### WHAT THIS TASK INVOLVES
Translate into Spanish this sentence from the standards news excerpt below: "Douglas Troutman has been named director of government affairs at the Soap and Detergent Association (SDA)."

### EXCERPT
* * * * * * * * *

New York, Jan 04, 2008

intro image People on the Move spotlights trailblazers in standardization, highlighting their latest achievements, advancements, and contributions to the standards community.

Douglas Troutman has been named director of government affairs at the Soap and Detergent Association (SDA).

He joins SDA from Underwriters Laboratories (UL), where he was senior manager of legislative affairs. He previously worked as senior manager of government relations at the National Electrical Manufacturers Association (NEMA). Troutman focused primarily on energy issues during his tenures at UL and NEMA.

“Doug Troutman's experience on Capitol Hill and his understanding of the challenges manufacturers face every day will strengthen SDA's advocacy efforts on behalf of our members,” said Dennis Griesing, SDA vice president of government affairs.

Ian Bartky, a retired chemist at the National Institute of Standards and Technology (NIST) and well-known horology researcher, died of lung cancer on December 18, 2007. Dr. Bartky was seventy-three years old.

Dr. Barky began his career at NIST – then the National Bureau of Standards – in 1961, working primarily in laboratory research. He then became managing editor of the Bureau’s first National Climate Program Plan, and retired in 1992 with oversight of several areas in the Army's research and development laboratories.

During his retirement, Dr. Bartky authored Selling the True Time: Nineteenth-Century Timekeeping in America, considered the first comprehensive history of timekeeping in the United States. His interest in horology – the science of time measurement – began during his 1973-74 fellowship year on Capitol Hill, when a House commerce committee asked him to determine whether daylight saving time should be extended into winter as an energy-saving measure.

In 2007, Dr. Bartky published a second book, One Time Fits All: The Campaigns for Global Uniformity, about the public aspects of timekeeping.

Dr. Bartky was a member of the American Chemical Society, Sigma Xi, the American Association for the Advancement of Science, the Society for the History of Technology, and the Historical Astronomy Division of the American Astronomical Society.

He is survived by his wife of 47 years, Elizabeth Hodgins Bartky; two children, David J. Bartky and Anne B. Goldberg; and a brother.

* * * * * * * * *

### EXERCISE DATA
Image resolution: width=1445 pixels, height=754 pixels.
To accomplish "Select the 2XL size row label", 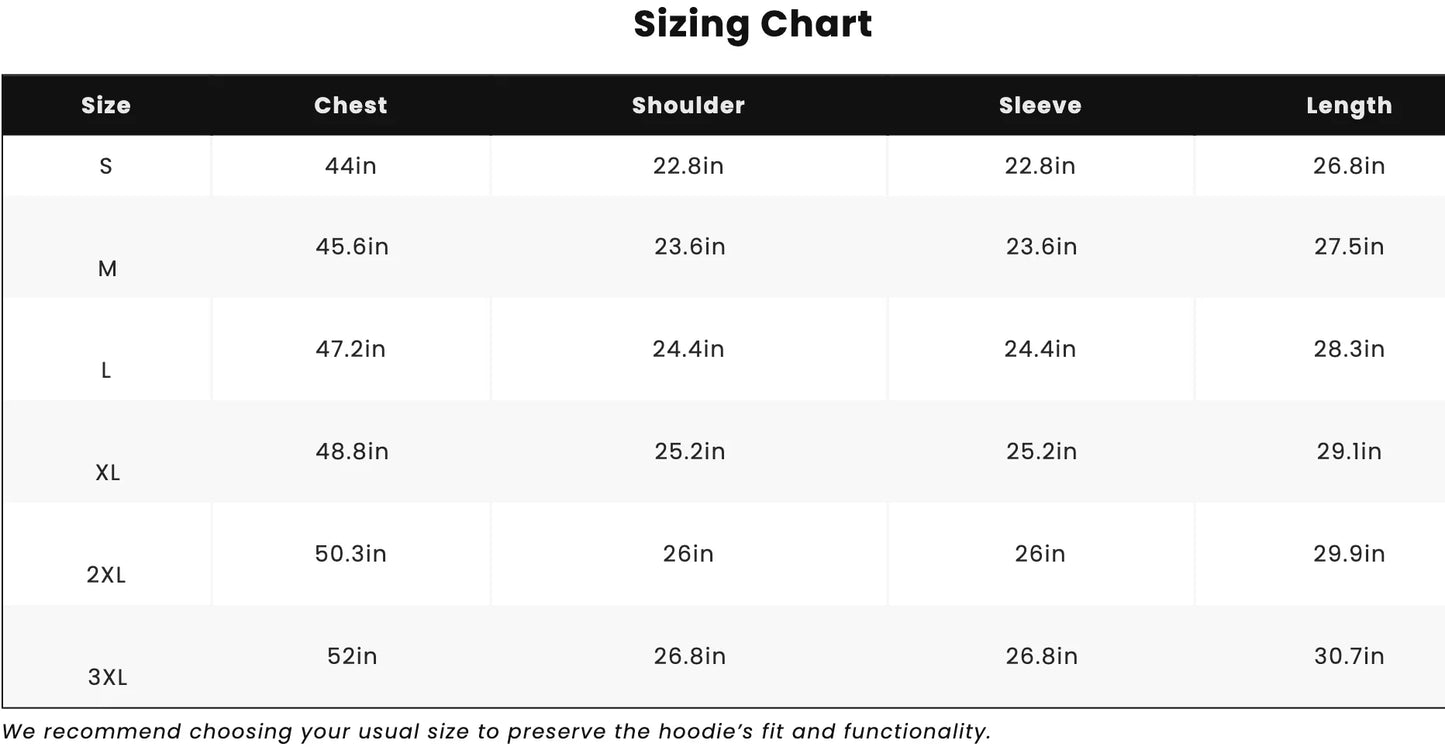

* * * * * * * * *

### EXPECTED ANSWER
Douglas Troutman ha sido nombrado director de asuntos gubernamentales en la Soap and Detergent Association (SDA).